[[ Records for the exercise open ]]

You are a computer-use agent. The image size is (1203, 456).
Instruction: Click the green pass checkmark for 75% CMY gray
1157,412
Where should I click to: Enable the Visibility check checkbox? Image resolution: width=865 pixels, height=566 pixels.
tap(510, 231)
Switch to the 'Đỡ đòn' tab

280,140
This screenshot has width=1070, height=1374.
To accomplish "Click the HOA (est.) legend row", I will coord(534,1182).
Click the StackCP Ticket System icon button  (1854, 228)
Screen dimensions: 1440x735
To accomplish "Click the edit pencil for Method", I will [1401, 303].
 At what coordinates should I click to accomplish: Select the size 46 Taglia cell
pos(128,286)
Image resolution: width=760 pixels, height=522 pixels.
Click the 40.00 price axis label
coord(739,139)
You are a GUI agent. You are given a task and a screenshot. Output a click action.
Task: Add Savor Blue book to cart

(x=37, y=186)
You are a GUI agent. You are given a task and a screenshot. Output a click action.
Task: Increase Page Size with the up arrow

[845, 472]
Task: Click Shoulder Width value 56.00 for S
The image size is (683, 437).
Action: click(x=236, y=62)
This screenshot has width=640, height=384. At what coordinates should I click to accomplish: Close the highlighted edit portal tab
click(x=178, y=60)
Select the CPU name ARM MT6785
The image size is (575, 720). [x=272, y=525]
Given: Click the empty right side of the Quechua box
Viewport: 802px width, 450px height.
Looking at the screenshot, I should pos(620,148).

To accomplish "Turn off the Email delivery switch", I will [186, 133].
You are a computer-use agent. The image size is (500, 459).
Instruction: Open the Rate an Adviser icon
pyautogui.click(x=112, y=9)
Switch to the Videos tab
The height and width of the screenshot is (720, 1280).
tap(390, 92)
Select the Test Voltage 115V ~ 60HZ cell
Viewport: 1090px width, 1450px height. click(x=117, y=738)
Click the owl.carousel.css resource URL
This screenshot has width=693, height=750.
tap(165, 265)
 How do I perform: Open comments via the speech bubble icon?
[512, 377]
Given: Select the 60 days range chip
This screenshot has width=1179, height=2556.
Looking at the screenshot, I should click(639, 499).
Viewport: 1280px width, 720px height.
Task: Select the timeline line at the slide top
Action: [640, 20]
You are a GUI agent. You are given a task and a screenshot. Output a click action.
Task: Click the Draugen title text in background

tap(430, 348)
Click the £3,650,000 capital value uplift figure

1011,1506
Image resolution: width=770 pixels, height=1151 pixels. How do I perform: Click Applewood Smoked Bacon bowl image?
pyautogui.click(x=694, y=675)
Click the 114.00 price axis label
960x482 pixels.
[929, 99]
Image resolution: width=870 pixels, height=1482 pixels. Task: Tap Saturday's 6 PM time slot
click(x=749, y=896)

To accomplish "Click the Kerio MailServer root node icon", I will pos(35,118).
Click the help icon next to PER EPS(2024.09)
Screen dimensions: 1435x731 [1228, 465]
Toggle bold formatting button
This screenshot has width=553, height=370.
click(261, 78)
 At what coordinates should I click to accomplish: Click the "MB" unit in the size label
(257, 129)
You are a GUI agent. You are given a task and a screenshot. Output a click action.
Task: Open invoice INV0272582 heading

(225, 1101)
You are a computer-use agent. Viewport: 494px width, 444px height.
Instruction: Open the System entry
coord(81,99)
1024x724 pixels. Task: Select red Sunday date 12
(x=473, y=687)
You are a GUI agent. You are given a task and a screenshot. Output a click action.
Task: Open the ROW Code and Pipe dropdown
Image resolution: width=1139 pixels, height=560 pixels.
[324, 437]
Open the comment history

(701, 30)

[[ Records for the exercise closed ]]

[Assignment]:
Copying word for word, give each line of the data above from the first one through the line containing "This screenshot has width=1070, height=1374.", and nothing else.

[Answer box]:
You are a computer-use agent. The image size is (1203, 456).
Instruction: Click the green pass checkmark for 75% CMY gray
1157,412
Where should I click to: Enable the Visibility check checkbox? Image resolution: width=865 pixels, height=566 pixels.
tap(510, 231)
Switch to the 'Đỡ đòn' tab

280,140
This screenshot has width=1070, height=1374.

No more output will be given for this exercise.